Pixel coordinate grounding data
===============

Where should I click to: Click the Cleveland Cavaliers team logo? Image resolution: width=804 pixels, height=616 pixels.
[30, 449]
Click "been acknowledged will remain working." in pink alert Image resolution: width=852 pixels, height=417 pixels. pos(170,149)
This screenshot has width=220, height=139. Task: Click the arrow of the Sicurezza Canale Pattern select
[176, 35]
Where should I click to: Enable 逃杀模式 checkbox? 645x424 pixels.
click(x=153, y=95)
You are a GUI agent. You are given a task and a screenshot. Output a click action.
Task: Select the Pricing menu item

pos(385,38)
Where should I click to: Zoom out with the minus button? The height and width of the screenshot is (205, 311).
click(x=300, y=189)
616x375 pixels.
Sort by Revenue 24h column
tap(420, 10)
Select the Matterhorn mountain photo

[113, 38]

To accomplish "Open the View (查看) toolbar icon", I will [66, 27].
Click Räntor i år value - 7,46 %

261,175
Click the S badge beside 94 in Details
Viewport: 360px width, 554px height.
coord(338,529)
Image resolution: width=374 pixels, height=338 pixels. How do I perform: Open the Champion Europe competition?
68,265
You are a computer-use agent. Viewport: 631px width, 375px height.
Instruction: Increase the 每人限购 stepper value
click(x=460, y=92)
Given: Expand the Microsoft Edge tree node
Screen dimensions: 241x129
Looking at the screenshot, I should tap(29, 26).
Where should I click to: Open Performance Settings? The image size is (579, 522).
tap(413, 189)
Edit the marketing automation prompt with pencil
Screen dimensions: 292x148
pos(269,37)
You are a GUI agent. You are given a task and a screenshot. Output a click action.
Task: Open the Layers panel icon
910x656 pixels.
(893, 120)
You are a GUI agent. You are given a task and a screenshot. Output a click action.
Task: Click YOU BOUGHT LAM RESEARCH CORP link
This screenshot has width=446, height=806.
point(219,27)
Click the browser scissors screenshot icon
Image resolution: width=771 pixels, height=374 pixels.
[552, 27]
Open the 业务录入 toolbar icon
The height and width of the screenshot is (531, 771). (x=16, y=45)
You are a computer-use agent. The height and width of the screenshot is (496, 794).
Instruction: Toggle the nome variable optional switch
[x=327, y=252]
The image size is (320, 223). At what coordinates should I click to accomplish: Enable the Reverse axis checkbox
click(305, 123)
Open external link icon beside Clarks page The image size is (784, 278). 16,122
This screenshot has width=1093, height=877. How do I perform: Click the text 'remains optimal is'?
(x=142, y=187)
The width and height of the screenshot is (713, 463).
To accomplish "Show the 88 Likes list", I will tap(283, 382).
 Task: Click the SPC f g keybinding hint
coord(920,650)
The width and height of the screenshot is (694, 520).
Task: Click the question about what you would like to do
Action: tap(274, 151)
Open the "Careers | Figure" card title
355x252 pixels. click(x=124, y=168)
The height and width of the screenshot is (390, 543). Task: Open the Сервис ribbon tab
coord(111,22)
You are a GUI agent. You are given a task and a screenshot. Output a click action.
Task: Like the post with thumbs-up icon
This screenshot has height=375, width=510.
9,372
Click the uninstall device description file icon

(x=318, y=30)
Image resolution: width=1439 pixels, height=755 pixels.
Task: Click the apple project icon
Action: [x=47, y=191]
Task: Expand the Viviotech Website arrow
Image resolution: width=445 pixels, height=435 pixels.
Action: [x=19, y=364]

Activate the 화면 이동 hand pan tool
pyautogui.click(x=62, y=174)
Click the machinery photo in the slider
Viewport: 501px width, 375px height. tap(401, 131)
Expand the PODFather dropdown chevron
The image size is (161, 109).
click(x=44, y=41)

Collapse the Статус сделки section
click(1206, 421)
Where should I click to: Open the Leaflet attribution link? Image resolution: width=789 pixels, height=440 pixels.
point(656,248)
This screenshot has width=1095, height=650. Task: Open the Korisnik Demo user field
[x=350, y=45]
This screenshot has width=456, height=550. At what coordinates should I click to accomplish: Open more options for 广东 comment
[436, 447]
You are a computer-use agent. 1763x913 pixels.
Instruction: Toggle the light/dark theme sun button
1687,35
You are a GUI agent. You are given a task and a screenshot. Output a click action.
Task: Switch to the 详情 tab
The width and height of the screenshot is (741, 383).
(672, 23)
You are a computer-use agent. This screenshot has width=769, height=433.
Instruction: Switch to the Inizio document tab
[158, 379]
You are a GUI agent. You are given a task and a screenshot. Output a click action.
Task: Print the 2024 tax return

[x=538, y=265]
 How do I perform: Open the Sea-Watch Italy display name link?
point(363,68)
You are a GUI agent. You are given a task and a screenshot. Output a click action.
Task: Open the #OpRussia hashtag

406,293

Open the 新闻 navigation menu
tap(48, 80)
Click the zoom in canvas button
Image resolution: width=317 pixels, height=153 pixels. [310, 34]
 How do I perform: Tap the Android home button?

===============

▸ **What is required**
For each line above that includes "Expand", copy the line.

▸ **Result**
Given: Expand the Microsoft Edge tree node
Task: Expand the Viviotech Website arrow
Expand the PODFather dropdown chevron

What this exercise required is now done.